_What you need to do:_
Below are some records; copy each line in them that contains "profiles".

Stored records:
= = =

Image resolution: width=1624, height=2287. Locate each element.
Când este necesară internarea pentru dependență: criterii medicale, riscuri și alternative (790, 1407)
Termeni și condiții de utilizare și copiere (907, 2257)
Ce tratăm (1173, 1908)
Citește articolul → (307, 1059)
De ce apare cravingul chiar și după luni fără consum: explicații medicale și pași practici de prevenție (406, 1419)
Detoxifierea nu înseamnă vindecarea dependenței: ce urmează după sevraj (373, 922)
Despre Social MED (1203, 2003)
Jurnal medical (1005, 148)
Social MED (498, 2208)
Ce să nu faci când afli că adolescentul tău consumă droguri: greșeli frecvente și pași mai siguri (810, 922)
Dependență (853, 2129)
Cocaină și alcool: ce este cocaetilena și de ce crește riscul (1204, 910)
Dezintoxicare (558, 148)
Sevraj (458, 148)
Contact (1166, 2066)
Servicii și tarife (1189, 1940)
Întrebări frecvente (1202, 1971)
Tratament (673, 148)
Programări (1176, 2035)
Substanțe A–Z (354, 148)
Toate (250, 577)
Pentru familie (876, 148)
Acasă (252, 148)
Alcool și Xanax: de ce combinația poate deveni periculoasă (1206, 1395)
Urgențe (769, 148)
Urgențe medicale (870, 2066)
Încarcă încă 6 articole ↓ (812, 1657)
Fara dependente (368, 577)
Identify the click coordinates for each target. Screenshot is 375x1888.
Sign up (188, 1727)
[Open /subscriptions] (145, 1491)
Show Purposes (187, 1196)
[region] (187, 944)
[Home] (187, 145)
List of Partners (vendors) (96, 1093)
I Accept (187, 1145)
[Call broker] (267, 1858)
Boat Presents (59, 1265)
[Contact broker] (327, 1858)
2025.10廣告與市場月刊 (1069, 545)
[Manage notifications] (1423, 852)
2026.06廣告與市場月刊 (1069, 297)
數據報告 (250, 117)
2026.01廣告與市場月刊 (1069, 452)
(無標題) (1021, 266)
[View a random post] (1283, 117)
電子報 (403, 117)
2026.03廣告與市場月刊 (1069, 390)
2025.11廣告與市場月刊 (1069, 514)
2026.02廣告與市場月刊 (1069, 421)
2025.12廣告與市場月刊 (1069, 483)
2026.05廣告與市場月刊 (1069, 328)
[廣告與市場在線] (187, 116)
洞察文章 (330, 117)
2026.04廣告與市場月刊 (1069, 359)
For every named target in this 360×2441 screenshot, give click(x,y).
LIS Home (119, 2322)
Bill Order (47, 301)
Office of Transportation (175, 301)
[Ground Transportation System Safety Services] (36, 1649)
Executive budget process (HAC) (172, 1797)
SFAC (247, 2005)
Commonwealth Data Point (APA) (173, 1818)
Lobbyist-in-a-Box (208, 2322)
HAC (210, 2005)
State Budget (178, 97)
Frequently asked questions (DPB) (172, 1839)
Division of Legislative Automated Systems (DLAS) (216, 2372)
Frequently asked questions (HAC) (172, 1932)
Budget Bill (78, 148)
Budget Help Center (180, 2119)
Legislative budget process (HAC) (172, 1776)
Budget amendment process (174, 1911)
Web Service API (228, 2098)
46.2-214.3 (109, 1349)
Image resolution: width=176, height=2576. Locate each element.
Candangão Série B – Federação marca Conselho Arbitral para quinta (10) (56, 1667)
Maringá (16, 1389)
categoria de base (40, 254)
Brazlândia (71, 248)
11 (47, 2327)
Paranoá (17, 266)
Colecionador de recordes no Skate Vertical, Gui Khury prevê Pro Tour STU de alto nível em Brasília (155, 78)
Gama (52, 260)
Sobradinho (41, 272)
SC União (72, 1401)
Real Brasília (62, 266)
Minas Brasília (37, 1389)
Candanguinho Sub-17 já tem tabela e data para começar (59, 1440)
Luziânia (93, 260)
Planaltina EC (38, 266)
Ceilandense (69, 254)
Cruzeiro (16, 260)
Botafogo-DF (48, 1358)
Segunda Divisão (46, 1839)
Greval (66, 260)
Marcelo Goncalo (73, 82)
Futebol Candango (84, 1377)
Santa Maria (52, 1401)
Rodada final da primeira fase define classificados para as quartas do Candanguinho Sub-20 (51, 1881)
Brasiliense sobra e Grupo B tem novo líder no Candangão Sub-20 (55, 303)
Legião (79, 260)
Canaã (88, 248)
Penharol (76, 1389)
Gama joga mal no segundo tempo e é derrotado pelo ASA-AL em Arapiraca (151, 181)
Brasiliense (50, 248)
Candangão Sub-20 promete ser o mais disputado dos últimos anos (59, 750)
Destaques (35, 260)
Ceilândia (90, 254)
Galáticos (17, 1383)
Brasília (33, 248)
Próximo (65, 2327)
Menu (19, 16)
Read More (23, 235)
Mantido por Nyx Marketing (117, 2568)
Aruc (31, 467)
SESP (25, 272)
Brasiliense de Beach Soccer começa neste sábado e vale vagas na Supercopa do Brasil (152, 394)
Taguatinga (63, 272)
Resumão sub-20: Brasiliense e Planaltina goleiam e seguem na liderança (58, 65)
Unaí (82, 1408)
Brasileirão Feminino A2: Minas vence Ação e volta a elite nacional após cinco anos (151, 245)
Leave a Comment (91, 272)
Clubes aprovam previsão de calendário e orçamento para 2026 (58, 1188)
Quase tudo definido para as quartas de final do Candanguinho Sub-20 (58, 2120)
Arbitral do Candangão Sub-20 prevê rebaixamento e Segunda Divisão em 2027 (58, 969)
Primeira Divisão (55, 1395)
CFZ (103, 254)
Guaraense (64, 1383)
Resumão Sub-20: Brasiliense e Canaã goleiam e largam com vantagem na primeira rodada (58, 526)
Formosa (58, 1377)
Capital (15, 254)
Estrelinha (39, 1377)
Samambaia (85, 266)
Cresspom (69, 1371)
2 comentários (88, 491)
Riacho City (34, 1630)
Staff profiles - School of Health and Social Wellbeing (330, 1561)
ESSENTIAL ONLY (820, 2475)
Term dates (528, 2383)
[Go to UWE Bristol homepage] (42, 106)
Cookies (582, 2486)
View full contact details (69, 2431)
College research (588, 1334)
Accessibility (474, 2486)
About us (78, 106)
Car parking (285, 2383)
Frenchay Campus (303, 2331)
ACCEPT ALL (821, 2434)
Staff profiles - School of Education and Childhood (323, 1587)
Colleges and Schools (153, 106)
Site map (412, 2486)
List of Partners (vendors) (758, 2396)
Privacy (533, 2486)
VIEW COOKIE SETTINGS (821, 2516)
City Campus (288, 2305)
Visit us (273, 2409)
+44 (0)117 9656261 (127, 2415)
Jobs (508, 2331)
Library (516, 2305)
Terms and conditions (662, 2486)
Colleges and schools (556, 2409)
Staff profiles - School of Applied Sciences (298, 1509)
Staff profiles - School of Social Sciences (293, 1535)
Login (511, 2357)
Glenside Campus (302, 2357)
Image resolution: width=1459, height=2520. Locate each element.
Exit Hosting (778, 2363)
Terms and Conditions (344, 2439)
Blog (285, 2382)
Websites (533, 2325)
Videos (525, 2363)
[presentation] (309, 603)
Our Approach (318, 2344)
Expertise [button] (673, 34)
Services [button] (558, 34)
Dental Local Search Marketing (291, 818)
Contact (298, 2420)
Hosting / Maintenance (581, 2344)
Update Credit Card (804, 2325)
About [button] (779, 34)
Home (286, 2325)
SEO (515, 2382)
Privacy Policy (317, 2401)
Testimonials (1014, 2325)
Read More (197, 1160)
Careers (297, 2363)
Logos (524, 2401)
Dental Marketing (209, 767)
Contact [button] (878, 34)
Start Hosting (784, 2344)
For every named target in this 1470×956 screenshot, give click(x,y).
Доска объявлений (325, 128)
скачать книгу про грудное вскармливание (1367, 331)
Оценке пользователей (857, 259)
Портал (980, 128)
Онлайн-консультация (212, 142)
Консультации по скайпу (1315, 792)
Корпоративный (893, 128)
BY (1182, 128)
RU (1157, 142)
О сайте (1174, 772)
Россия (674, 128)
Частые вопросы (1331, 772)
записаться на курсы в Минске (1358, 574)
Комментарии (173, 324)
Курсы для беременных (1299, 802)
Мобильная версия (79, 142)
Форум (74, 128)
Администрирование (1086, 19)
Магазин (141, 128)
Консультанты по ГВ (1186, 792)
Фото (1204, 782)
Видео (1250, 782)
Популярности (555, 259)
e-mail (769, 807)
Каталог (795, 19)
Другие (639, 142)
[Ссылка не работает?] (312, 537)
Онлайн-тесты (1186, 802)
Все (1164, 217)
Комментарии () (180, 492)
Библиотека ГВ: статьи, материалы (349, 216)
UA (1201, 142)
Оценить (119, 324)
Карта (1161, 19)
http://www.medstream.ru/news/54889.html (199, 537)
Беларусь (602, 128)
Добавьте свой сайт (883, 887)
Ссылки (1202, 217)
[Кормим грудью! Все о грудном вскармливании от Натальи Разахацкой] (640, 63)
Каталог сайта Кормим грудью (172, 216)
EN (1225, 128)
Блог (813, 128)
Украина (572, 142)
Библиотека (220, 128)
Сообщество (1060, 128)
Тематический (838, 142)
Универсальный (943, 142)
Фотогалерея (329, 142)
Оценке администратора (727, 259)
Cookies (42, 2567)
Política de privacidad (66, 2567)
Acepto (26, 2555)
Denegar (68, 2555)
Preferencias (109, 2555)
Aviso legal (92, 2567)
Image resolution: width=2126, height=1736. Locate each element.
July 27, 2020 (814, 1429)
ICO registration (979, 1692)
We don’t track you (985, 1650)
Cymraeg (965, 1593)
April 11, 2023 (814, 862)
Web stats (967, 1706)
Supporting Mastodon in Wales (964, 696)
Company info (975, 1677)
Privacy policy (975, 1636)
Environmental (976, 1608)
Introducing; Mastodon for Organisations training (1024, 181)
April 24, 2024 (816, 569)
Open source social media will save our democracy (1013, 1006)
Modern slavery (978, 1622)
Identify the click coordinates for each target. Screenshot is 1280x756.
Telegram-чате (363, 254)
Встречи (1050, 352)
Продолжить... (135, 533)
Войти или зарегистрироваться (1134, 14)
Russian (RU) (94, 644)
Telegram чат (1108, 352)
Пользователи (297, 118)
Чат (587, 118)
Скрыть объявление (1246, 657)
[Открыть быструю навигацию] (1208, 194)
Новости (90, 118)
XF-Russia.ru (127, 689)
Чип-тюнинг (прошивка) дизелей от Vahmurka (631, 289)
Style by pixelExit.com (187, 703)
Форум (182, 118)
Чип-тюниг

= = =

_Response to this exercise:_
Staff profiles - School of Health and Social Wellbeing (330, 1561)
Staff profiles - School of Education and Childhood (323, 1587)
Staff profiles - School of Applied Sciences (298, 1509)
Staff profiles - School of Social Sciences (293, 1535)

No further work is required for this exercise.